Paper No. 8
Presentation Time: 10:45 AM


JOHNSTON, Michelle, Department of Earth and Environmental Sciences, University of Kentucky, 218 Briarwood Place, Frankfort, KY 40601, HOWER, James C., Center for Applied Energy Research, University of Kentucky, 2540 Research Park Drive, Lexington, KY 40511, EBLE, Cortland, Kentucky Geological Survey, University of Kentucky, 228 Mining and Mineral Resources Bldg, Lexington, KY 40506-0107 and O'KEEFE, Jen, Dept. of Earth and Space Sciences, Morehead State University, 404-A Lappin Hall, Morehead, KY 40351,

The Eastern Kentucky Coal Field is located in the central portion of the Appalachian Basin, extending from the Appalachian Mountains westward across the Cumberland Plateau. The Pennsylvanian Breathitt formation in this region is characterized by numerous sequences of bituminous coal-bearing sedimentary rocks. Many of these coals have distinct maceral compositions due to variations in depositional environments. Because Kentucky contains coal of differing maceral assemblages, coal characterization is an important method for determining conditions that influenced peat accumulation and overall depositional settings.

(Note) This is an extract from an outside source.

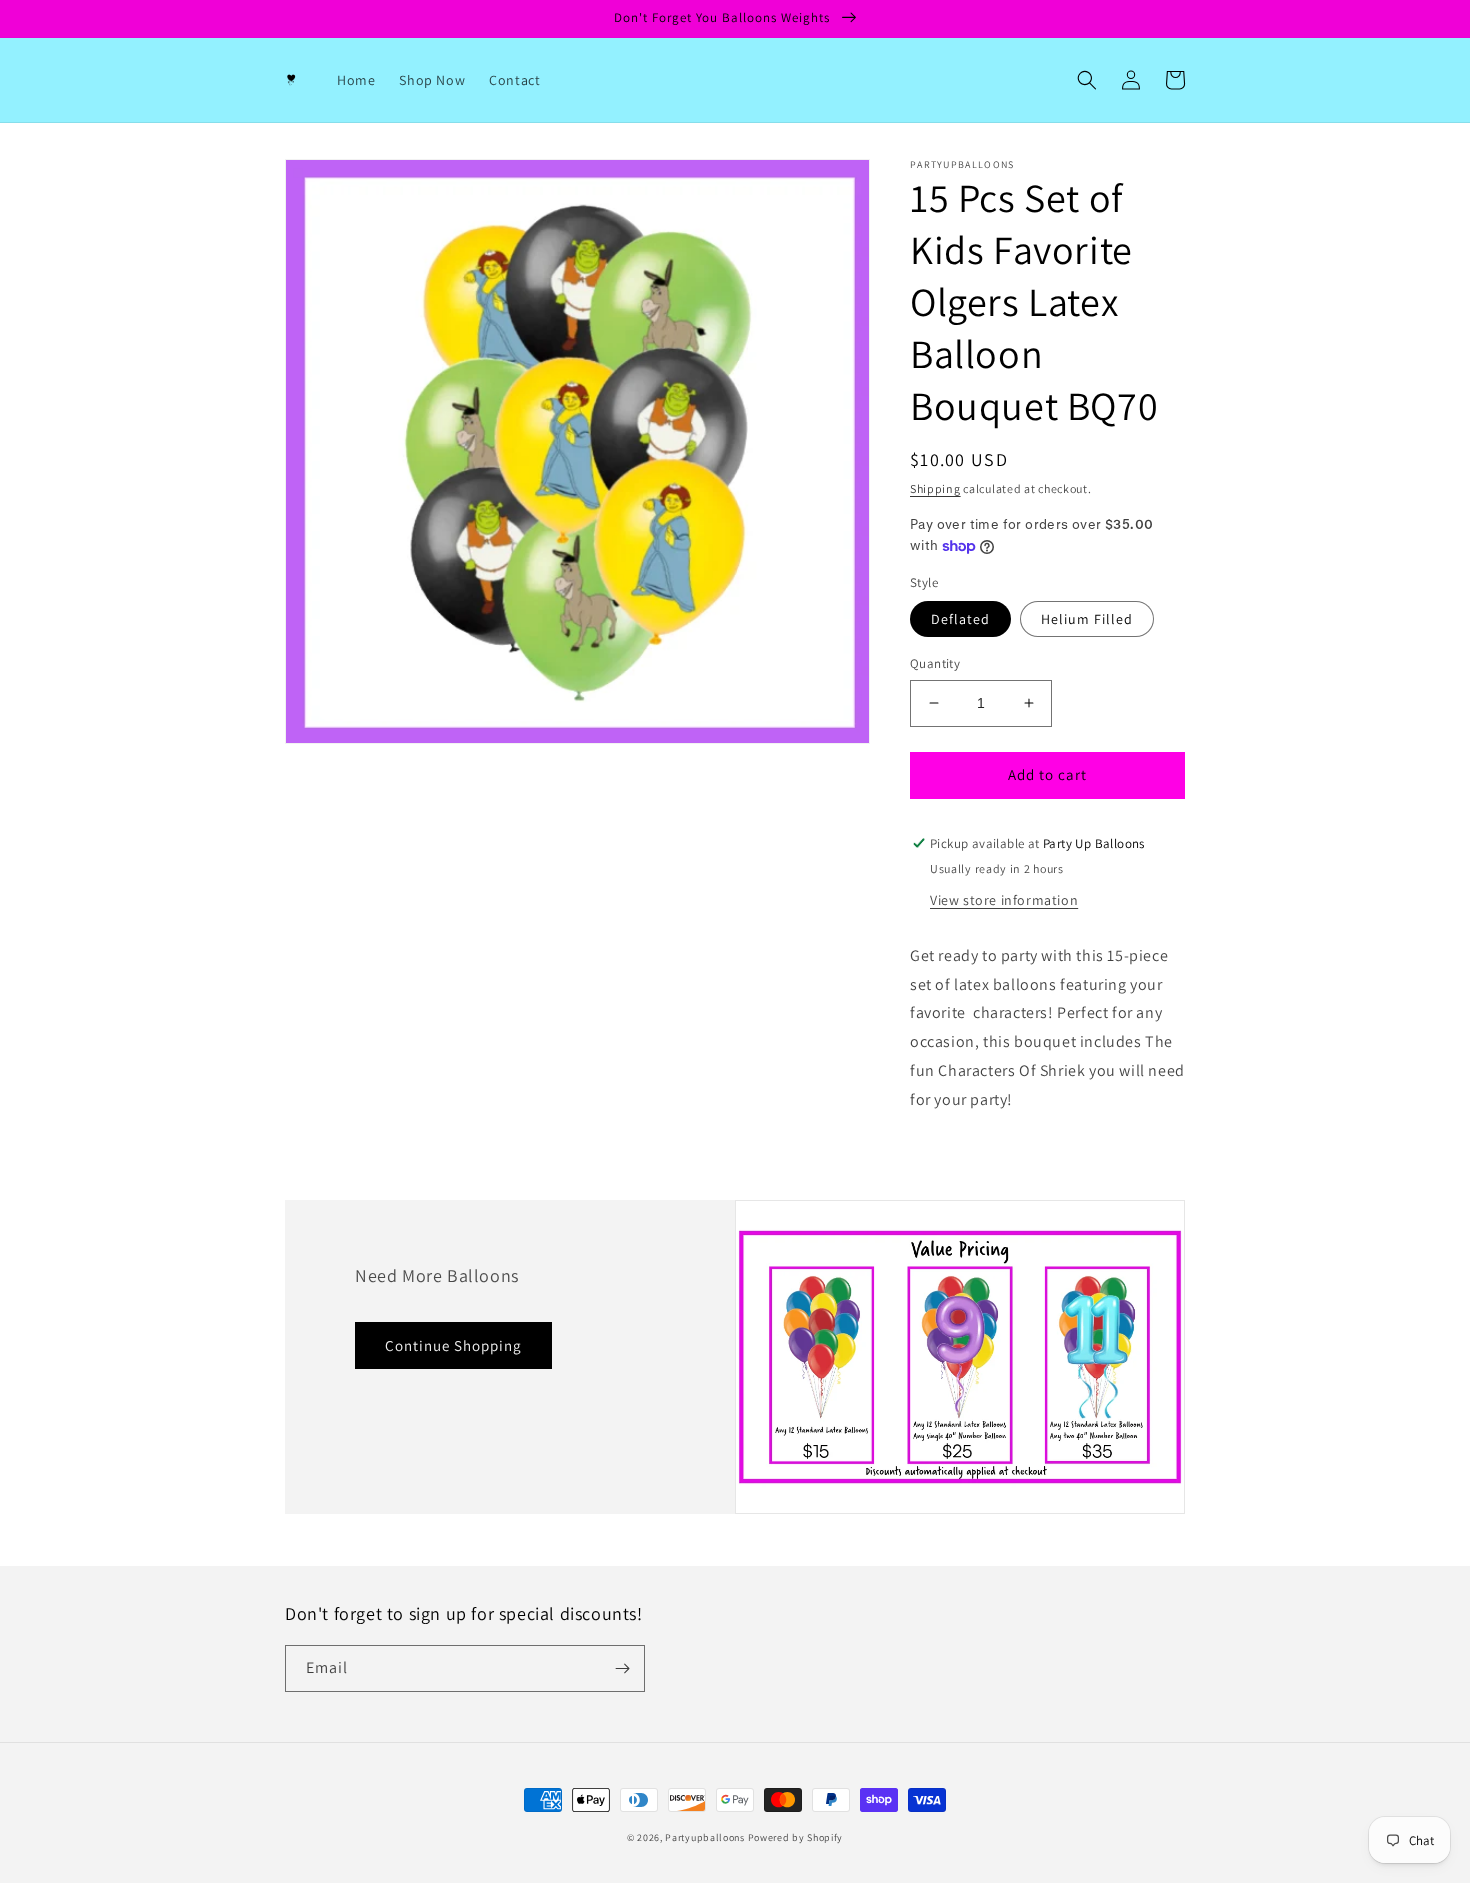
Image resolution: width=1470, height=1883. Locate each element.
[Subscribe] (622, 1668)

This study focuses on the characterization of the maceral composition of the Middle Pennsylvanian-age Leatherwood coal bed through palynological, petrographical, and geochemical analyses in order to better understand specific depositional environments and associated peat accumulation conditions.

The high volatile A bituminous Leatherwood coal consists predominately of alternating clarain and vitrain lithotypes. Petrographic analyses indicate that these coals are dominated by vitrinite, primarily collotelinite. These coals have relatively high liptinite and low inertinite content, along with trace amounts of mineral matter. Geochemical data reveal low sulfur and ash content. Ancillary palynological data shows that the palynomorph assemblage is dominated by tree fern spores, with limited amounts of small and large lycopsid tree, small fern, and Coradites sp. spores. The maceral composition and corresponding palynological data indicate that the depositional environment was most likely a ponded-water mire community, characterized by relatively consistent water depth, anaerobic conditions, and limited local detrital influx.